Now, I went to USC, so I love football. I know how much money a good team can bring in, and Pete Carroll's worth every penny the school pays him, but I'm sorry, 'Bama, that's just obscene. The university's statement that the football program's separately financed is no excuse. Get those boosters to pay for kids to go to the university, why don't you?

While I steam over that – check out the San Francisco Chronicle coverage of a new report on children's chances for success, based on parental backgrounds, state educational programs, etc. Basically, they say Virginia is where to be – from parental educational background to school resources. But that some states like California do try to make up for demographic disadvantages through their institutions, and that those efforts to make a difference. (Oh, Alabama again ranks 45th on that chart, too.)

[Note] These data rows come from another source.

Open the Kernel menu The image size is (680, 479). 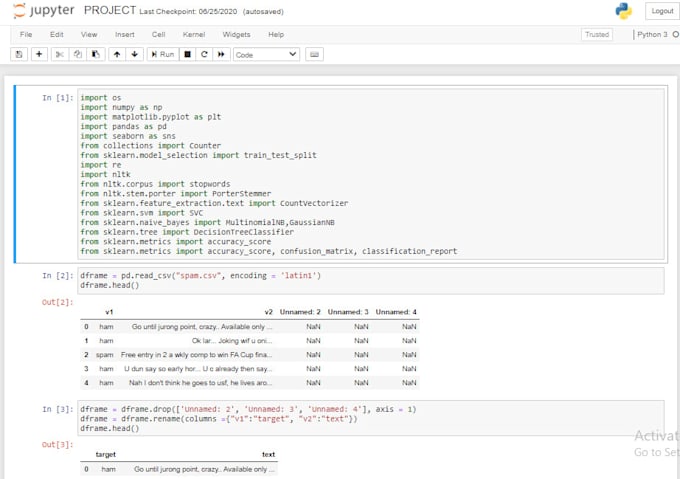pyautogui.click(x=192, y=34)
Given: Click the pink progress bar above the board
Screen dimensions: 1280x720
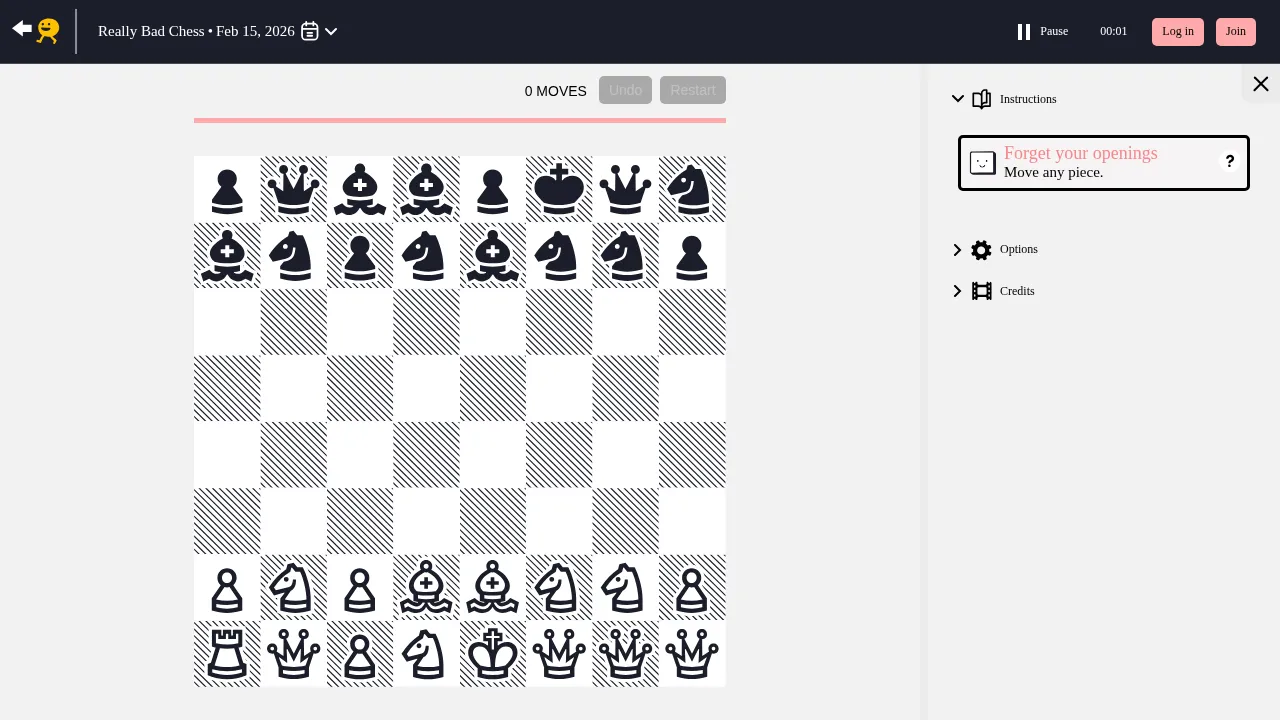Looking at the screenshot, I should [460, 120].
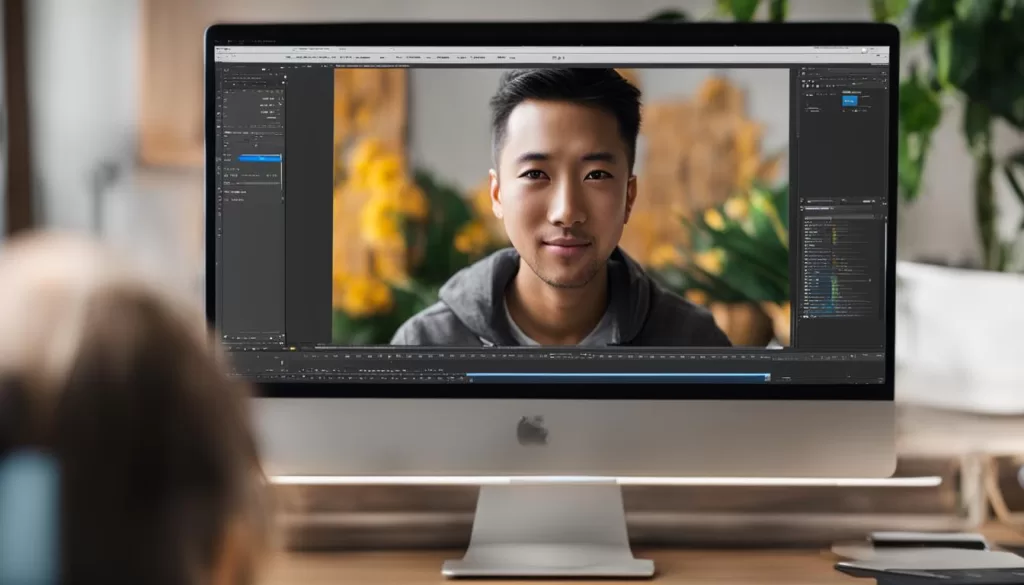Select the blue thumbnail in upper-right panel
1024x585 pixels.
coord(849,100)
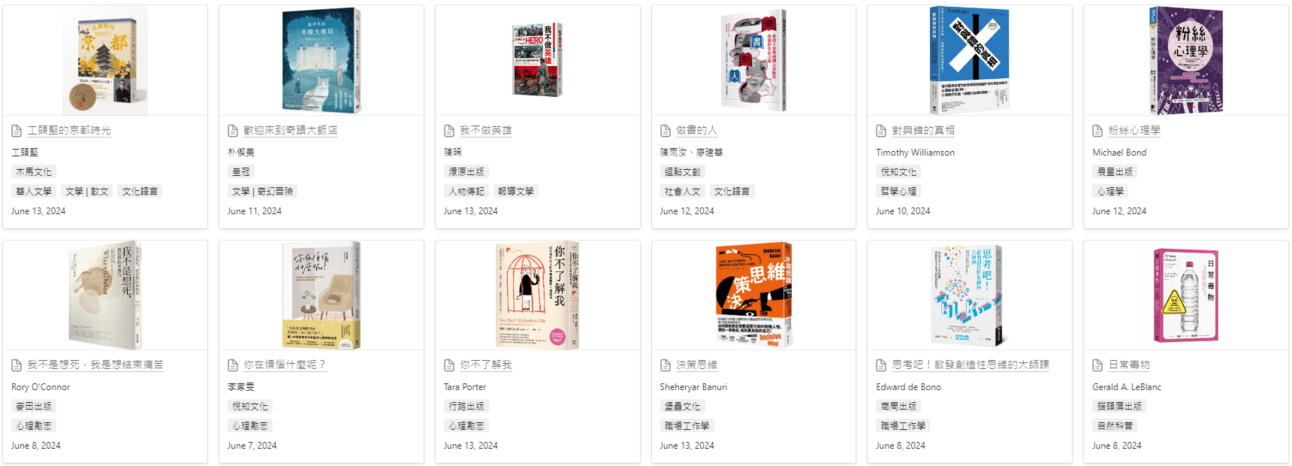
Task: Click page icon beside 粉絲心理學
Action: pyautogui.click(x=1096, y=131)

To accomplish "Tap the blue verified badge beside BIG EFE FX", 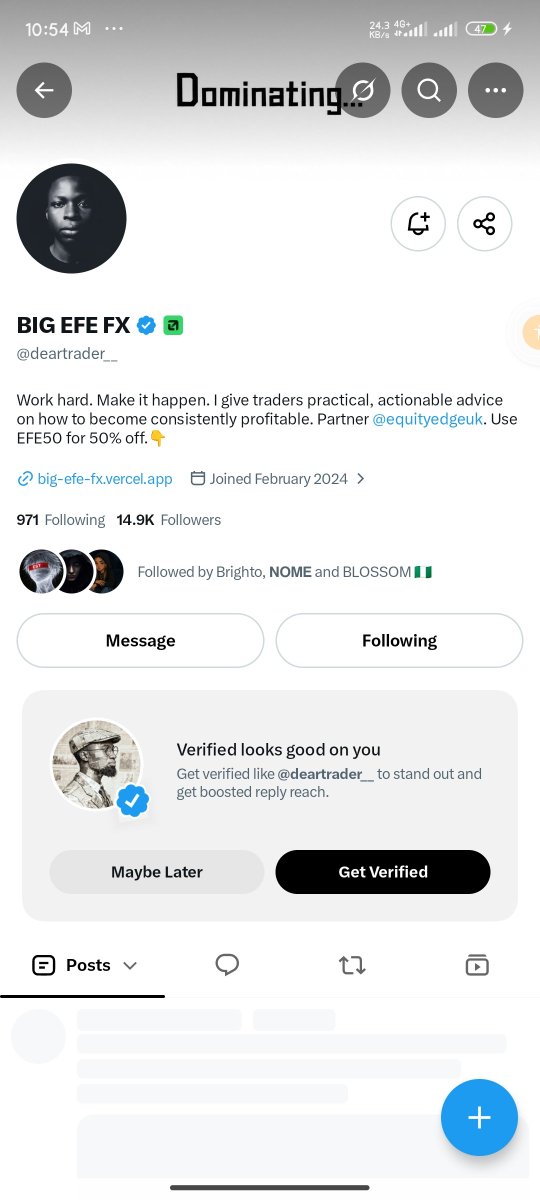I will click(146, 325).
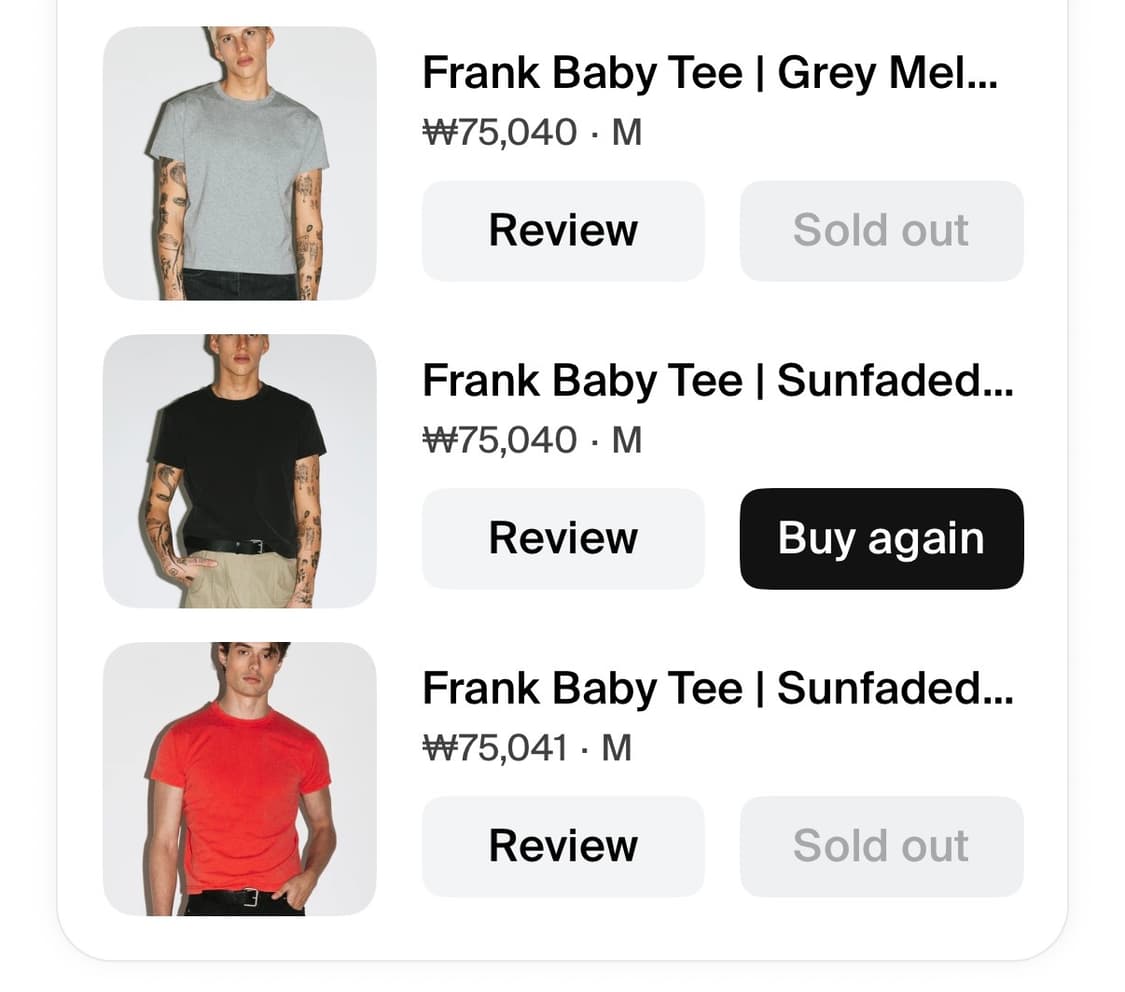Click Review for the red tee
The image size is (1125, 992).
[x=563, y=846]
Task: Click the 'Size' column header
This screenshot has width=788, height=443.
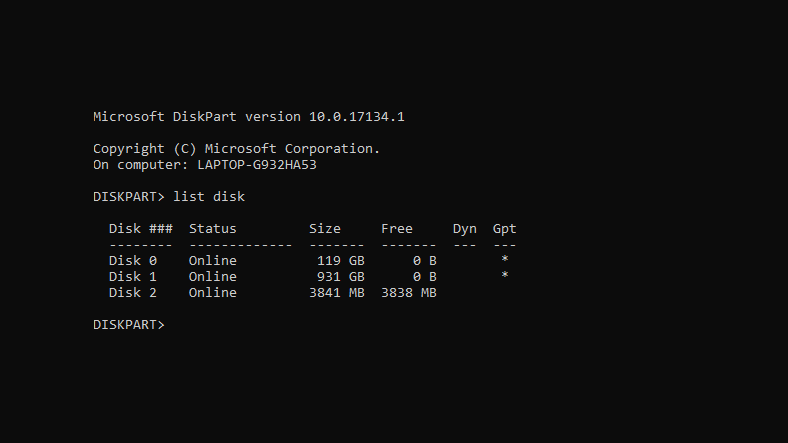Action: (x=325, y=229)
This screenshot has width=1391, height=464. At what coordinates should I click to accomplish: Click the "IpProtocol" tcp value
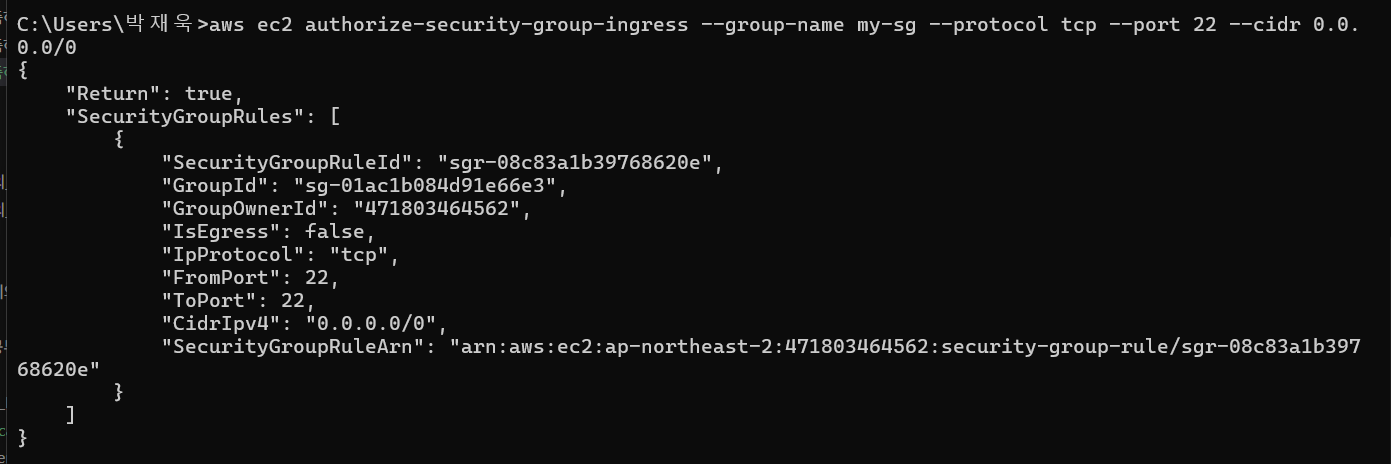(x=363, y=254)
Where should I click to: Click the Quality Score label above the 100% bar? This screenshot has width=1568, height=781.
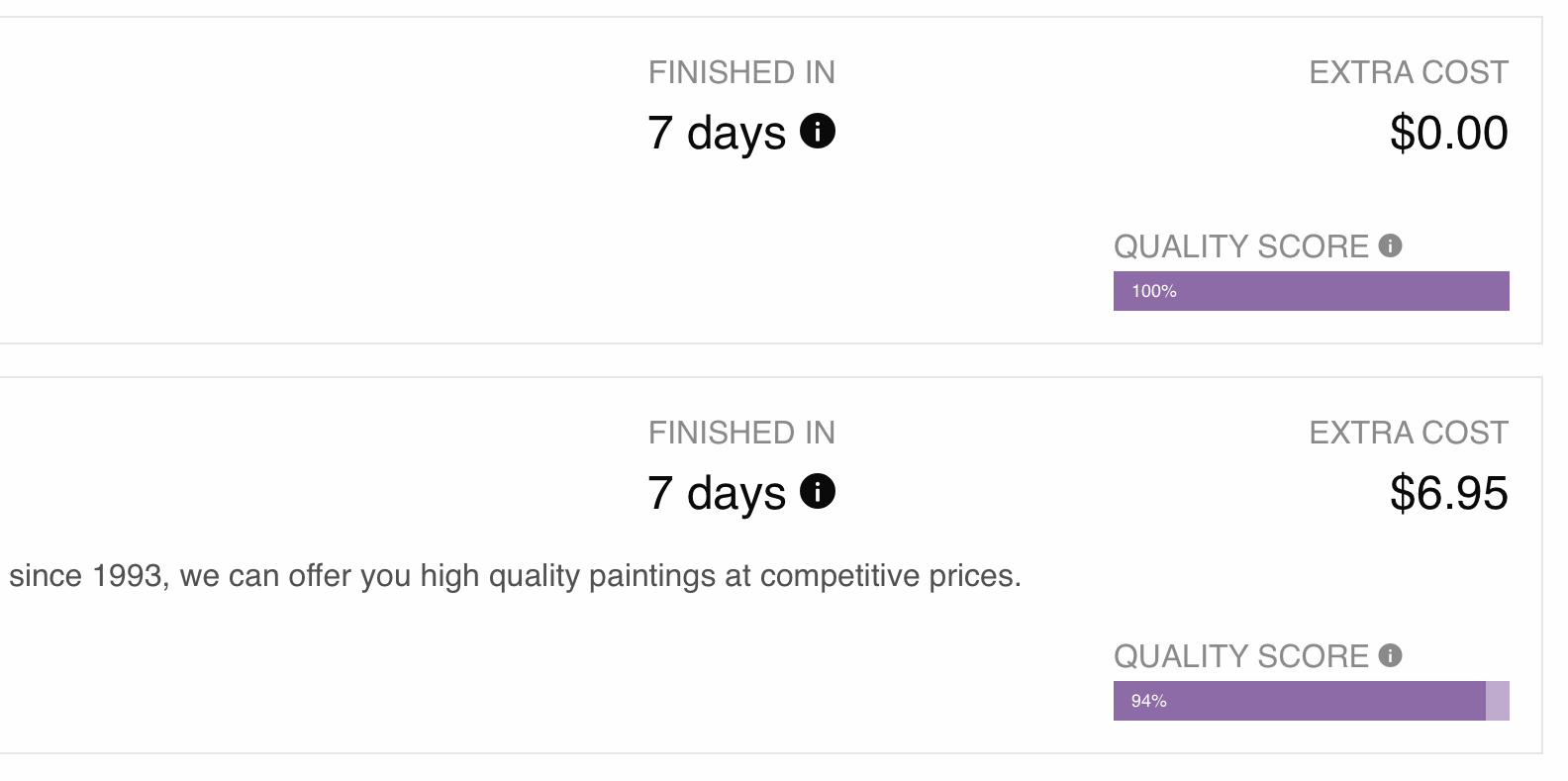click(x=1240, y=246)
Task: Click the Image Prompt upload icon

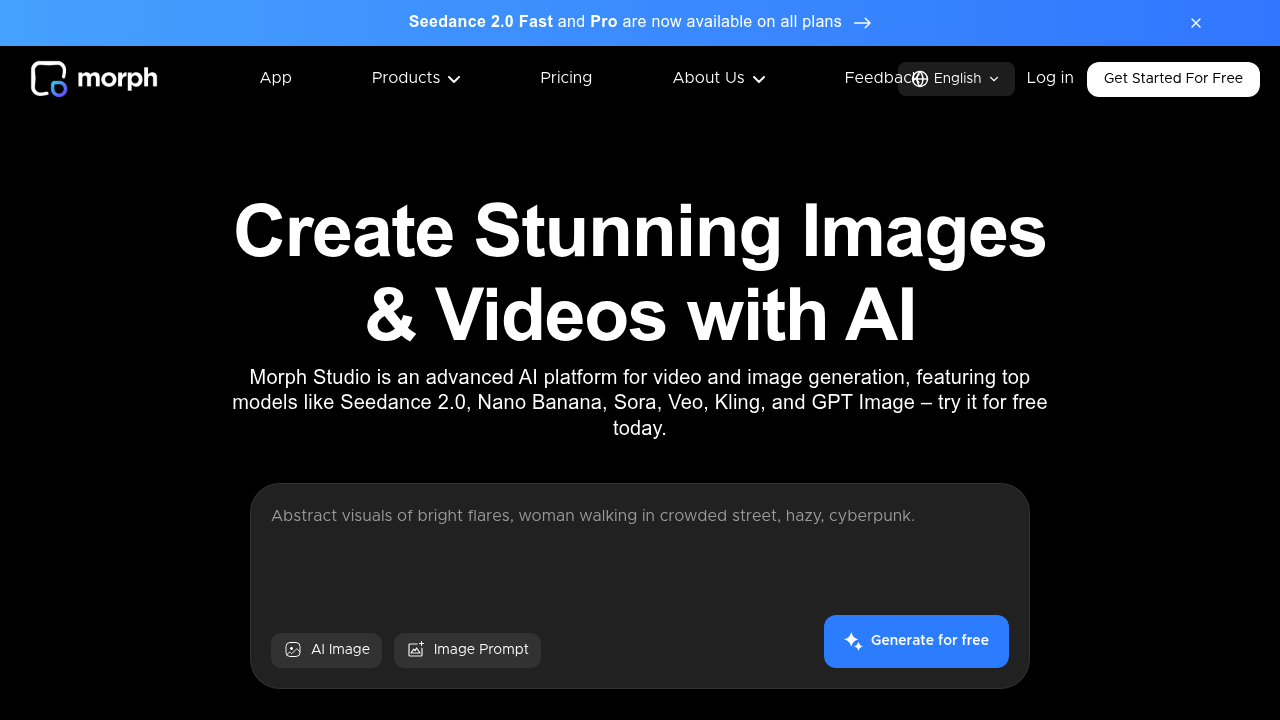Action: [416, 650]
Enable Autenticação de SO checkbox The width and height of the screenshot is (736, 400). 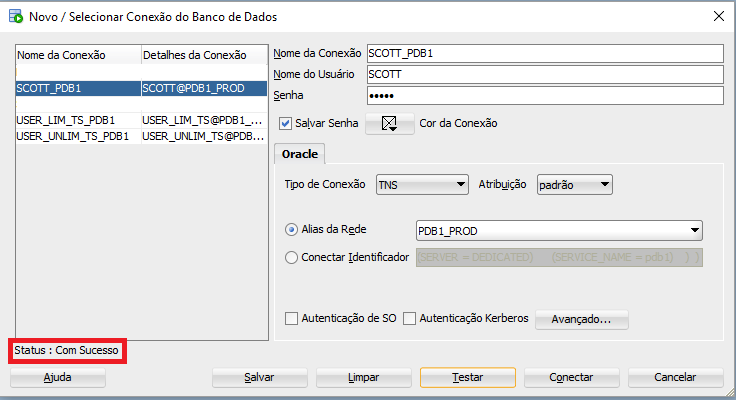292,319
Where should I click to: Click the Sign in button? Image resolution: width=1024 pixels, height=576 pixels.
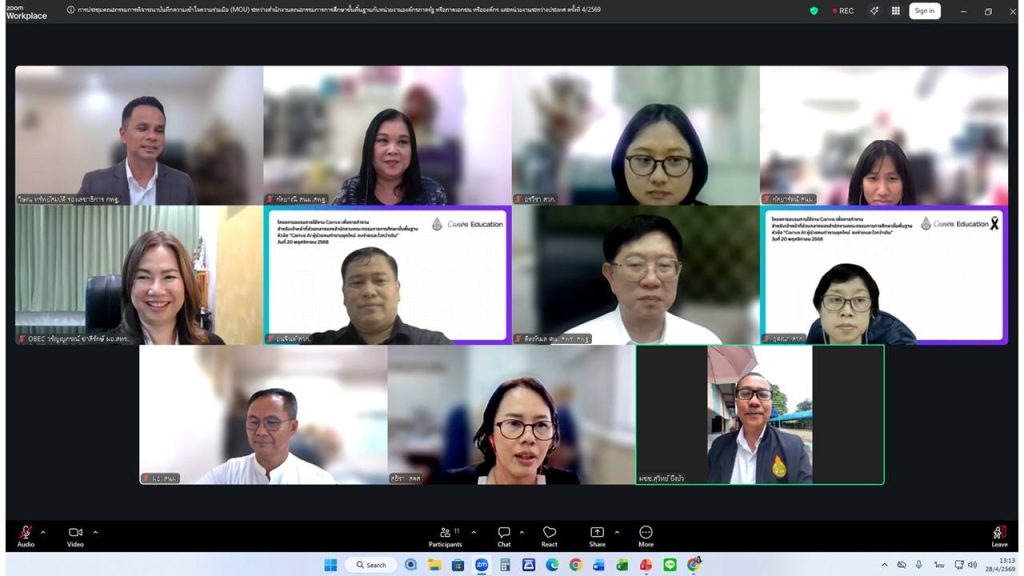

The Chronicle piece is a nice primer, and the underlying report, which I've just started to examine, seems fascinating. Education Week has taken 13 predictors for children's success, and stacked them up against each other. I'm not completely persuaded yet about their bottom line results (I'll blog more about it when I read it in full), but the premise is worth considering.

More an FYI than a recommend: Tomorrow's New York Times Sunday Magazine will have a feature on the science and teaching of happiness. (At least, that's what my preview email told me.) But for my money, both the more recent New York Magazine cover story and the earlier Time cover were better. I don't think that the NYT piece really added anything to my knowledge from what I'd learned in those pieces, and it seems to me to more derisively portray the happiness scholars as leftovers from the "feel good" movement. I'm sure those folks are out there, but it was the conflict between those who were taking happiness seriously and those weren't, that I found the most compelling part of the NY Mag and Time Mag articles. And I admit a connection to both of those pubs, but I wouldn't say that unless I really believed it.

By the way, there's also a last week cover story on happiness in The Economist, but I confess I haven't done more than skim through it, so I can't comment on it other than to recognize that it's out there.